No auge da feiurice dos meus 13 anos, pongamos no carro rumo a Oliveira dos Brejinhos, no sertão baiano além-Chapada. Um período de descobertas e traumas.
Quando assentamos moradia na casa do Santo Antônio, em Salvador, estávamos temporariamente órfãos. Meus pais tinham ido recomeçar a vida em Campo Grande, no que ficamos os três irmãos com minha avó, que nos acolheu com todo o carinho que poderia.
O ano era 1996.
Nas férias de julho, Márcia, amiga da família, nos convidou para que passássemos, as crianças, uns dias em Oliveira dos Brejinhos. Não sei dizer se a ideia partiu de minha avó ou da prestativa amiga, mas não duvidaria do lamento por descanso de voinha. Subimos no carro para pegar mais de 600 quilômetros de estrada rumo ao sertão baiano, para lá da Chapada Diamantina.
Era a primeira vez que saíamos de Salvador para além de Camaçari. Se outra vez antes houve, não me lembro. Então, para mim, era desbravar o desconhecido. Éramos, assim, exploradores!
O MUNDO DA TV
A novela Pedra Sobre Pedra ainda estava fresca no imaginário dos baianos. Especialmente na minha, de adolescente começando a descobrir a sexualidade. A abertura exibia uma morena deslumbrante em metamorfose para elementos naturais da Chapada. Nua, seios lindos, curvas suaves, macias, mamilos entumecidos… Pedras, árvores, corredeiras… Apesar de não saber exatamente o que fazer com aquilo, eu sabia que era bom. A mulher e a Chapada.
Fez-se maravilhamento na criança poder identificar in loco cada elemento. Era como se o mundo da TV e o meu, de repente, fossem um só. Eu não apenas reconhecia a sua existência; mais do que isso, eu fazia parte de seu cenário. Pareceu um choque, uma epifania tola de criança que não estava acostumada a ultrapassar os limites da cidade: havia vida fora de Salvador e era de verdade.

Dados fornecidos ::
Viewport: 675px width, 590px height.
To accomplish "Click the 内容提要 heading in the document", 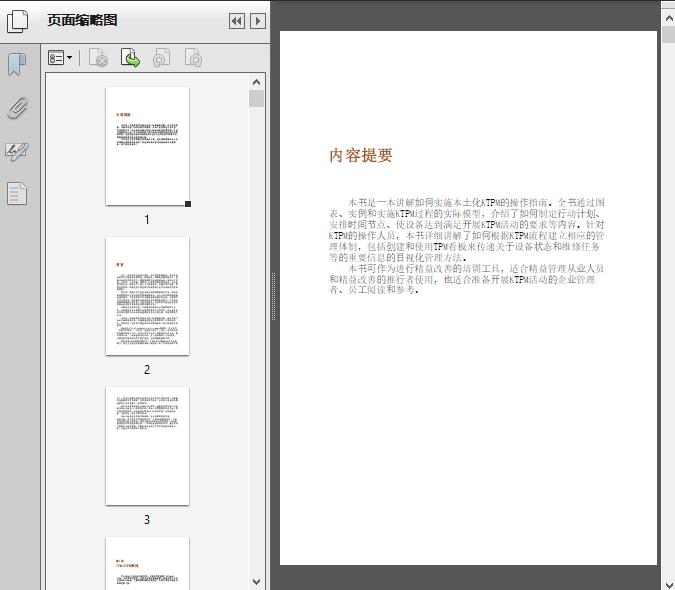I will click(x=361, y=156).
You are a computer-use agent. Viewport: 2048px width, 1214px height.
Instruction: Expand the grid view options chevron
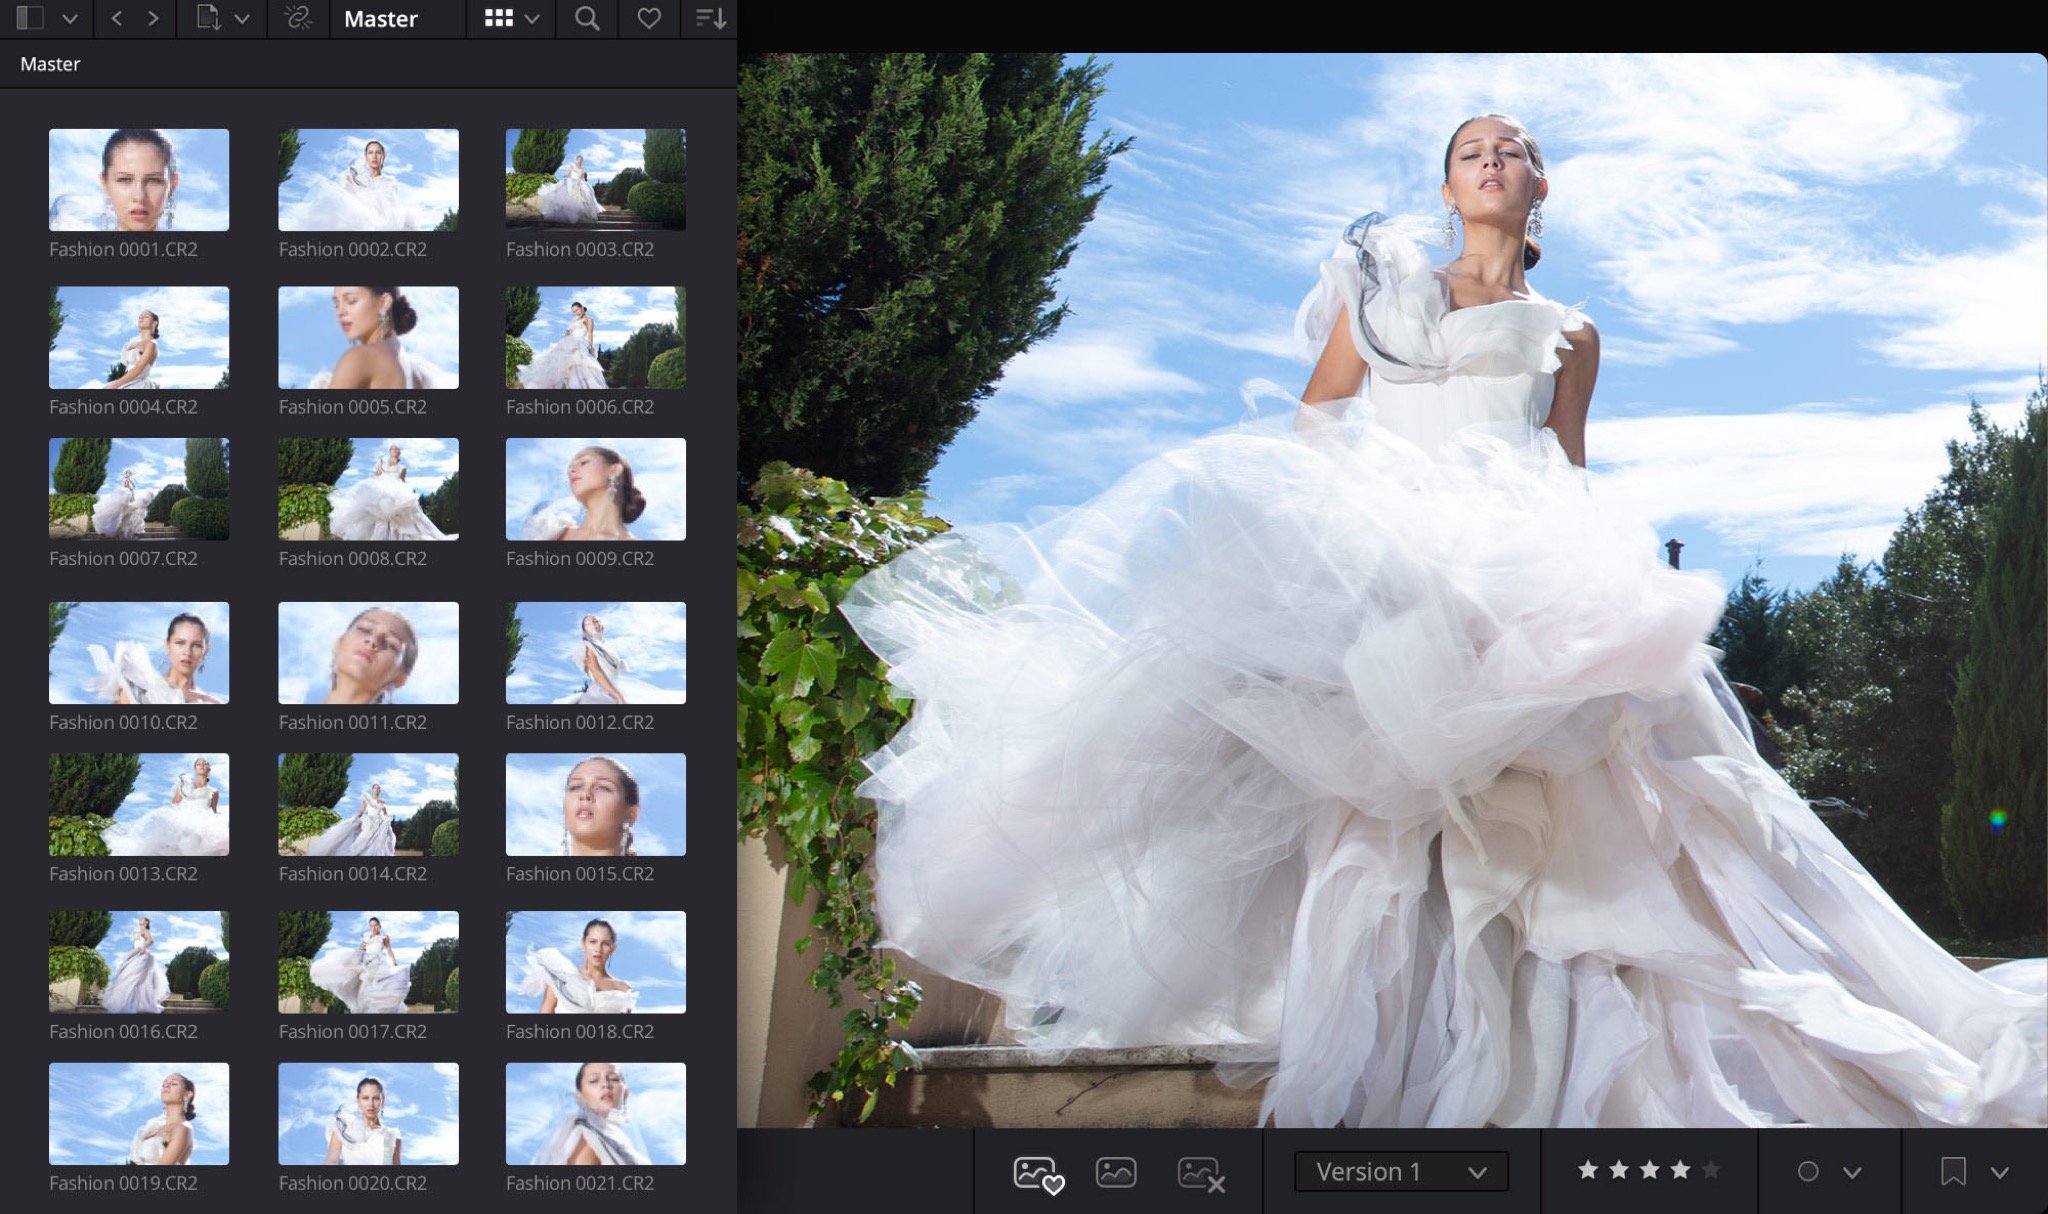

Requisitos da tarefa ::
**A)** Resuma o relato em duas frases.
**B)** Transcreva literalmente o trecho do relato que começa nas palavras "Fez-se maravilhamento na" e termina após "era de verdade.".

Respostas do exercício ::
**A)** Em 1996, enquanto os pais recomeçavam a vida em Campo Grande, três irmãos que moravam com a avó em Salvador seguiram, a convite de Márcia, amiga da família, por mais de 600 quilômetros até Oliveira dos Brejinhos, no sertão baiano, na primeira saída de que quem narra se lembra para além de Camaçari. Aos 13 anos, ao reconhecer in loco na Chapada os elementos da abertura da novela Pedra Sobre Pedra, a criança sentiu que o mundo da TV e o seu eram um só e percebeu que havia vida fora de Salvador.

**B)**
Fez-se maravilhamento na criança poder identificar in loco cada elemento. Era como se o mundo da TV e o meu, de repente, fossem um só. Eu não apenas reconhecia a sua existência; mais do que isso, eu fazia parte de seu cenário. Pareceu um choque, uma epifania tola de criança que não estava acostumada a ultrapassar os limites da cidade: havia vida fora de Salvador e era de verdade.